◆ **EXERCISE AIM**
Everything in the records except the pictures should come back exactly as written.

◆ **PROVIDED RECORDS**
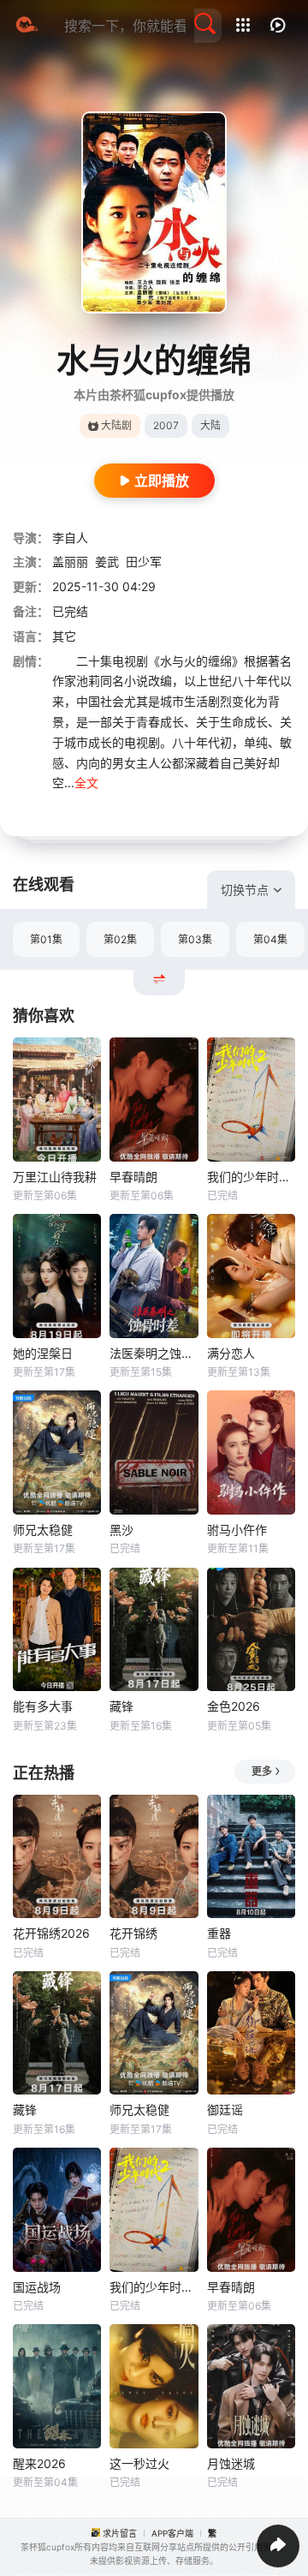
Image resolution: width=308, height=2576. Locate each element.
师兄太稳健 (43, 1529)
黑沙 (121, 1529)
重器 (219, 1933)
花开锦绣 (133, 1933)
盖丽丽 (70, 561)
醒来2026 (39, 2463)
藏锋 (121, 1706)
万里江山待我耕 (55, 1176)
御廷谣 (225, 2109)
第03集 (195, 939)
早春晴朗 (133, 1176)
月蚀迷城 (231, 2463)
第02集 (120, 939)
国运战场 (37, 2287)
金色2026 (233, 1706)
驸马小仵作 (237, 1529)
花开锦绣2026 (51, 1933)
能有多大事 (43, 1706)
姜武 (107, 561)
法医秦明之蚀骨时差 (154, 1353)
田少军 (144, 561)
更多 (262, 1771)
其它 (64, 636)
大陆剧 (116, 425)
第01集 (46, 939)
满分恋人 (231, 1353)
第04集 (270, 939)
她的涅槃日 (43, 1353)
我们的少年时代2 (251, 1176)
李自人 (70, 537)
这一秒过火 (139, 2463)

◆ **EXPECTED OUTPUT**
Image resolution: width=308, height=2576. Locate each element.
师兄太稳健 (43, 1529)
黑沙 (121, 1529)
重器 (219, 1933)
花开锦绣 (133, 1933)
盖丽丽 (70, 561)
醒来2026 (39, 2463)
藏锋 (121, 1706)
万里江山待我耕 (55, 1176)
御廷谣 (225, 2109)
第03集 (195, 939)
早春晴朗 (133, 1176)
月蚀迷城 (231, 2463)
第02集 (120, 939)
国运战场 (37, 2287)
金色2026 (233, 1706)
驸马小仵作 (237, 1529)
花开锦绣2026 (51, 1933)
能有多大事 (43, 1706)
姜武 (107, 561)
法医秦明之蚀骨时差 (154, 1353)
田少军 (144, 561)
更多 (262, 1771)
其它 (64, 636)
大陆剧 (116, 425)
第01集 (46, 939)
满分恋人 (231, 1353)
第04集 (270, 939)
她的涅槃日 (43, 1353)
我们的少年时代2 (251, 1176)
李自人 (70, 537)
这一秒过火 (139, 2463)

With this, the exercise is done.